PARTIAL TERMINATION OF DEED OF LEASE

THIS PARTIAL TERMINATION OF DEED OF LEASE (“Termination Agreement”) is made and entered into as of the 15 th day of November, 2008, by and between 1000-1100 WILSON OWNER, LLC, a Delaware limited liability company (“Landlord”), as successor in interest to Twin Towers II Property Associates (“Twin Towers”), and MCG CAPITAL CORPORATION, a Delaware corporation (“Tenant”).

W I T N E S S E T H :

WHEREAS, by that certain Deed of Lease dated September 24, 2002 (the “Original Lease”), Twin Towers II Property Associates Limited Partnership (“Original Landlord”) leased to Tenant and Tenant leased from Original Landlord approximately 30,008 rentable square feet of area (the “Original Premises”), consisting of the entire thirty-first (31 st ) floor of the building located at 1100 Wilson Boulevard, Arlington, Virginia (the “Building”), and a portion of the thirtieth (30 th ) floor of the Building;

WHEREAS, all of the right, title and interest of Original Landlord in the Building was assigned to Twin Towers and all of the right, title and interest of Original Landlord in the Lease was assigned to Twin Towers;

WHEREAS, by that certain First Amendment dated November 30, 2006 (the “First Amendment”), Twin Towers leased to Tenant and Tenant leased from Twin Towers, 11,554 square feet of rentable area, including the remaining portion of the 30th floor of the Building (the “Additional 30 th Floor Premises”) and a portion of the twenty-ninth (29 th ) floor of the Building (such portion of the 29 th Floor being referred to as the “Additional Premises”), as more particularly set forth in the First Amendment;

WHEREAS, the Original Lease and the First Amendment are hereinafter collectively referred to as the “Lease”;

WHEREAS, the Original Premises, the Additional 30 th Floor Premises and the Additional Premises are hereinafter collectively referred to as the Premises;

WHEREAS, all of the right, title and interest of Twin Towers in the Building was assigned to Landlord and all of the right, title and interest of Twin Towers in the Lease was assigned to Landlord;

WHEREAS, the Term of the Lease is scheduled to expire on February 28, 2013;


WHEREAS, Landlord and Tenant wish to terminate the Lease only with respect to the Additional Premises; and

WHEREAS, Landlord and Tenant wish to formally reflect the terms and conditions under which the Lease will be terminated with respect to the Additional Premises.

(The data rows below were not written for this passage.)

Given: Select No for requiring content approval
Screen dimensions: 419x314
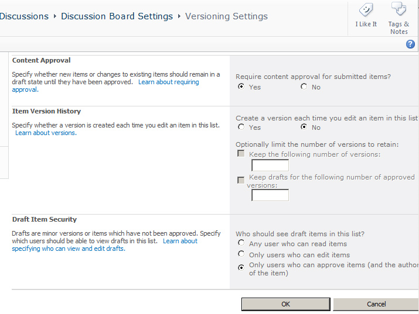Looking at the screenshot, I should [x=304, y=87].
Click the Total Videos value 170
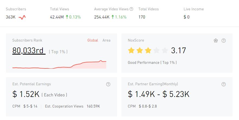Screen dimensions: 239x120 coord(142,17)
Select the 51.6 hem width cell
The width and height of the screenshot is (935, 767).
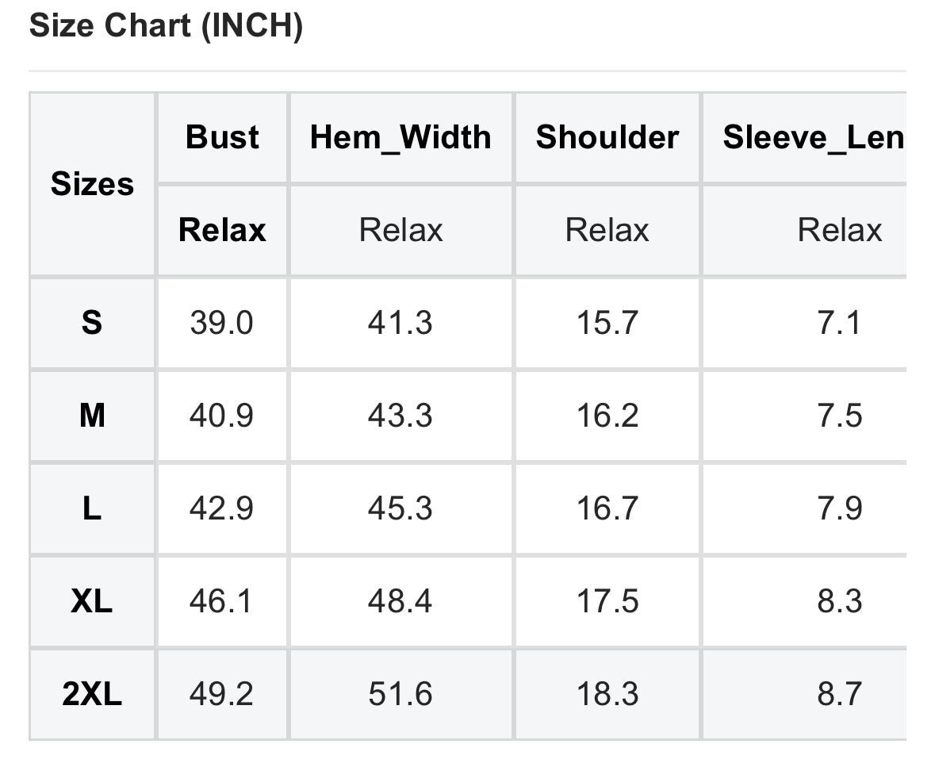tap(400, 694)
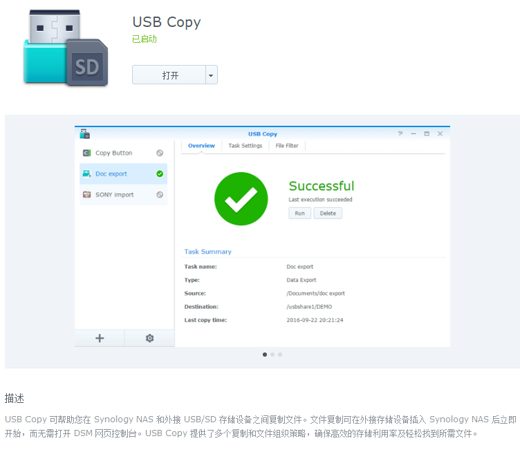The width and height of the screenshot is (520, 452).
Task: Click the plus icon to add a task
Action: click(100, 338)
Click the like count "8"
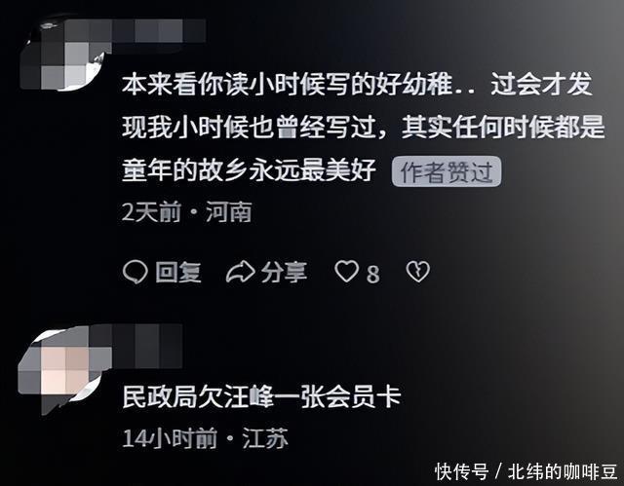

NOW, THEREFORE, in consideration of the mutual promises herein contained, and other good and valuable consideration, the receipt and sufficiency of which are hereby acknowledged, the parties mutually agree as follows:

1. Any capitalized terms used, but not otherwise defined in this Termination Agreement, shall have the meanings ascribed to them in the Lease.

2. The Lease only with respect to the Additional Premises shall be terminated effective as of 11:59 p.m. on November 15, 2008 (the “Termination Date”), and Tenant shall thereafter have no obligations under the Lease with respect to the Additional Premises, provided that (i) Tenant vacates the Additional Premises, as shown on Exhibit A attached hereto and incorporated by reference herein, and surrenders possession of the Additional Premises to Landlord on or before the 5 th business day after the Termination Date, and (ii) as of the Termination Date, Tenant has paid to Landlord all rent which is then due and payable under the terms of the Lease with respect to the Additional Premises through and including the Termination Date. Landlord shall refund to Tenant Tenant’s security deposit with respect to the Additional Premises in the amount of Six Thousand Nine Hundred Eighty-Six and 16/100 Dollars ($6,986.16) not later than January 31, 2009.

3. If Tenant does not vacate the Additional Premises and surrender possession thereof to Landlord on or before the Termination Date, Tenant shall remain fully obligated to pay all Base Rent and all other amounts incurred under the terms of the Lease through the date on which Tenant actually vacates the Additional Premises (the “Vacate Date”).

4. Tenant shall surrender possession of the Additional Premises to Landlord and shall relinquish all of the rights granted to it under the Lease with respect to the Additional Premises, on its behalf and on behalf of any parties claiming through it, on the Termination Date.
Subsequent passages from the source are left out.